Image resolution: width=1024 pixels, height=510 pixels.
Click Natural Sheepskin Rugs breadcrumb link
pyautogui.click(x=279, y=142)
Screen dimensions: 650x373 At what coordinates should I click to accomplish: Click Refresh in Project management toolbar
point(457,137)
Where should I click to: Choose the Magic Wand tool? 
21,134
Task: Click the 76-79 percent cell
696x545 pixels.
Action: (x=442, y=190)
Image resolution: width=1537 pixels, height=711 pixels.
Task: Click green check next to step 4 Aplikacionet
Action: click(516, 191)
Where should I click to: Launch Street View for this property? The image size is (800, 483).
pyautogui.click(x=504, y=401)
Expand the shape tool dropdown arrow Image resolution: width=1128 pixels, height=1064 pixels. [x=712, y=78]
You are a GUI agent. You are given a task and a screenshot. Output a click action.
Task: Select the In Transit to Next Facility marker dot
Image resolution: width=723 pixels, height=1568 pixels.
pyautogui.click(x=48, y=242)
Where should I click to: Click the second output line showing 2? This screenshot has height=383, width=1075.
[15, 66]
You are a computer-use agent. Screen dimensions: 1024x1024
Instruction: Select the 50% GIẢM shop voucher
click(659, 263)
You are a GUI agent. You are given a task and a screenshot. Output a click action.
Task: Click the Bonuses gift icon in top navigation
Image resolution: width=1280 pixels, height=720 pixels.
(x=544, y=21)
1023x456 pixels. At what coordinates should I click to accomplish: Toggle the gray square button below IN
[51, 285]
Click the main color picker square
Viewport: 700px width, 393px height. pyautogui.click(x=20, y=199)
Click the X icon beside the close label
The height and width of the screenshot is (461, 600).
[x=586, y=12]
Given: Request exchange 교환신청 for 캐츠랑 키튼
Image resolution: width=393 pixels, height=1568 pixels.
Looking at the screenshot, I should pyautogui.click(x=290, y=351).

################

== WHAT TO DO ==
Copy out each record from above, exactly.

== EXERCISE RESULT ==
Image resolution: width=1024 pixels, height=510 pixels.
Click Natural Sheepskin Rugs breadcrumb link
pyautogui.click(x=279, y=142)
Screen dimensions: 650x373 At what coordinates should I click to accomplish: Click Refresh in Project management toolbar
point(457,137)
Where should I click to: Choose the Magic Wand tool? 
21,134
Task: Click the 76-79 percent cell
696x545 pixels.
Action: (x=442, y=190)
Image resolution: width=1537 pixels, height=711 pixels.
Task: Click green check next to step 4 Aplikacionet
Action: click(516, 191)
Where should I click to: Launch Street View for this property? The image size is (800, 483).
pyautogui.click(x=504, y=401)
Expand the shape tool dropdown arrow Image resolution: width=1128 pixels, height=1064 pixels. [x=712, y=78]
You are a GUI agent. You are given a task and a screenshot. Output a click action.
Task: Select the In Transit to Next Facility marker dot
Image resolution: width=723 pixels, height=1568 pixels.
pyautogui.click(x=48, y=242)
Where should I click to: Click the second output line showing 2? This screenshot has height=383, width=1075.
[15, 66]
You are a computer-use agent. Screen dimensions: 1024x1024
Instruction: Select the 50% GIẢM shop voucher
click(659, 263)
You are a GUI agent. You are given a task and a screenshot. Output a click action.
Task: Click the Bonuses gift icon in top navigation
Image resolution: width=1280 pixels, height=720 pixels.
(x=544, y=21)
1023x456 pixels. At what coordinates should I click to accomplish: Toggle the gray square button below IN
[51, 285]
Click the main color picker square
Viewport: 700px width, 393px height. pyautogui.click(x=20, y=199)
Click the X icon beside the close label
The height and width of the screenshot is (461, 600).
[x=586, y=12]
Given: Request exchange 교환신청 for 캐츠랑 키튼
Image resolution: width=393 pixels, height=1568 pixels.
Looking at the screenshot, I should pyautogui.click(x=290, y=351).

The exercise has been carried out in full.